**Description of the task**
Please write out the Bank of Cyprus loan sale passage word for word, from "Moody’s has deemed" to "fixed-income investment manager.".

**Excerpted passage**
..............................

Moody’s has deemed the latest Bank of Cyprus transaction to offload nonperforming loans and a property portfolio worth €700 mln as credit positive for the group’s balance sheet.
It said the transaction, termed Helix 3, and part of the bank’s balance sheet de-risking efforts, will reduce Bank of Cyprus’ stock of legacy nonperforming exposures (NPEs) by 36% and reduce its stock of real estate property by 9% compared to June 2021, a credit positive.
Bank of Cyprus announced on 15 November an agreement to sell a portfolio of nonperforming loans with a gross book value of €577 mln and real estate properties with a book value of €121 mln to funds affiliated with Pacific Investment Management Company LLC (PIMCO), a global fixed-income investment manager.
Despite difficult market conditions, this is Bank of Cyprus’ third NPE sale in the past 15 months, following agreements to sell NPE portfolios with a gross book value of close to €1.3 bln to PIMCO, announced in August 2020 and in January 2021 (together known as Helix 2) and completed in June 2021.
Pro forma for the latest sale, which includes primarily loans to retail clients, and organic reductions during the first nine months of 2021, the bank’s high NPEs will halve to €900 mln as of September from €1.8 bln as of December 2020, including Helix 2.
Likewise, the bank’s ratio of NPEs to gross loans will decline significantly to 8.6% as of September from 16.2% as of year-end 2020 (it was 25.2% before Helix 2), said a Moody’s analysis.

..............................

**Supplied information**
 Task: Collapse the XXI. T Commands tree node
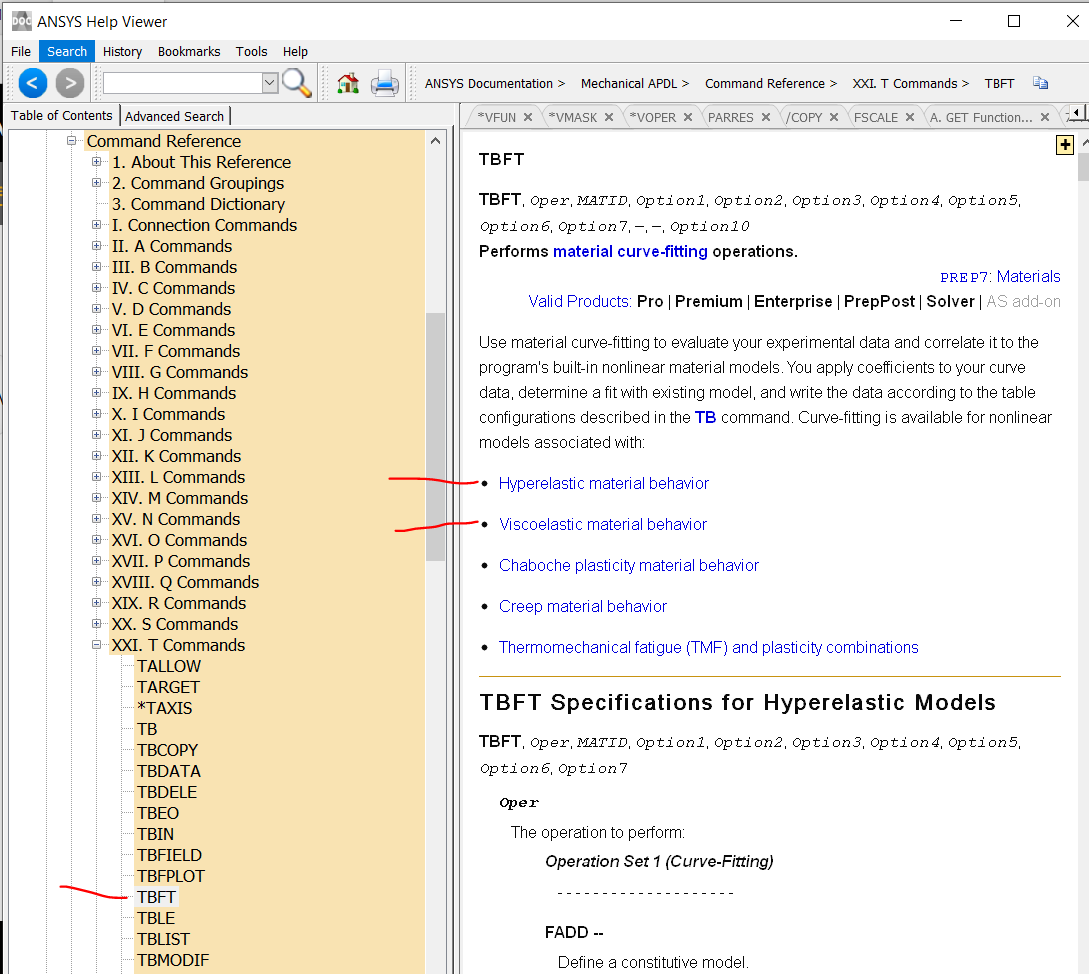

..............................

**Task result**
Moody’s has deemed the latest Bank of Cyprus transaction to offload nonperforming loans and a property portfolio worth €700 mln as credit positive for the group’s balance sheet.
It said the transaction, termed Helix 3, and part of the bank’s balance sheet de-risking efforts, will reduce Bank of Cyprus’ stock of legacy nonperforming exposures (NPEs) by 36% and reduce its stock of real estate property by 9% compared to June 2021, a credit positive.
Bank of Cyprus announced on 15 November an agreement to sell a portfolio of nonperforming loans with a gross book value of €577 mln and real estate properties with a book value of €121 mln to funds affiliated with Pacific Investment Management Company LLC (PIMCO), a global fixed-income investment manager.